Добавить в цитаты Настройки чтения

Страница 40 из 79

Четверг 9 — Я люблю бывать на развалинах заброшенных храмов. Воздух настоян на диких травах. Они растут по своей воле там, где встарь собирались толпы повергнутых в трепет прихожан. Все хотят исповедоваться. Хоть тысячу раз. Нашептывать о своих прегрешениях сквозь ржавые отверстия в решетке исповедальни. Проливные дожди и грозы подточили кровлю. Она обвалилась. Люди покинули святое место. Только трое — два брата и сестра — продолжали ходить в эту церковь. Истово молились, стоя по колено в крапиве. Двоих уже нет в живых. Третий приходит сюда только в непогоду.
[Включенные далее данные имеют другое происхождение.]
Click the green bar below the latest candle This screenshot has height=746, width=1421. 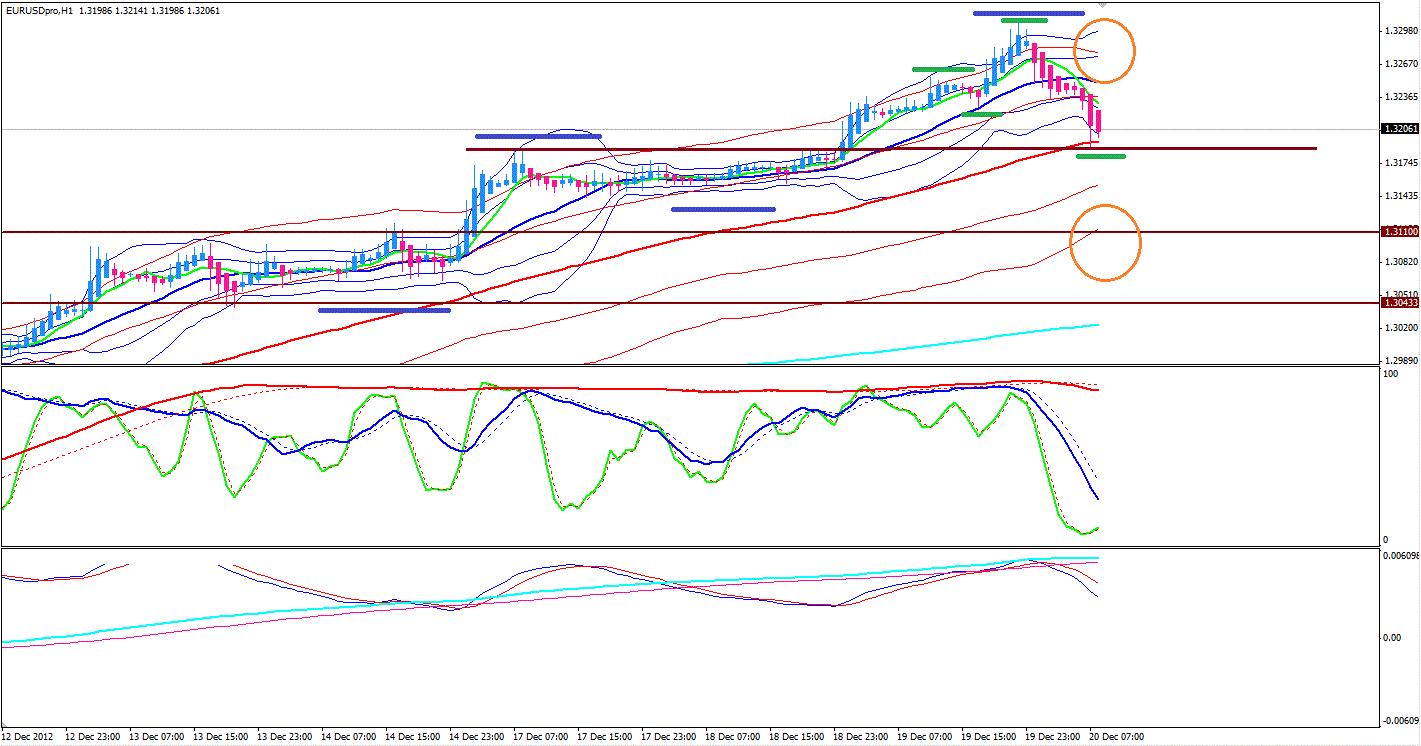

Шум дождевых струй, стекающих с зонта, напоминает человеческие голоса, и вроде не чувствуешь себя таким одиноким. Стою молча. Будто жду кого-то. Позавчера рядом со мной оказалась ссыльная княгиня — Багратиони. В 22-ом коммунисты превратили ее в беженку. Как и тогда, в руке у нее пухлый саквояж, битком набитый фотокарточками. Воспоминания юности — это единственное, что еще может ее утешить. Среди заросших травой руин мы вместе рассматриваем свидетельства ее придворного прошлого. Долгие путешествия в карете по Европе. В особенности — Мариенбад. Это царь — рядом с отцом, а это сестры. Они часто останавливались в Мариенбаде. На прощание мы расцеловались, как брат и сестра. Она ушла — ее ждал сибирский лагерь.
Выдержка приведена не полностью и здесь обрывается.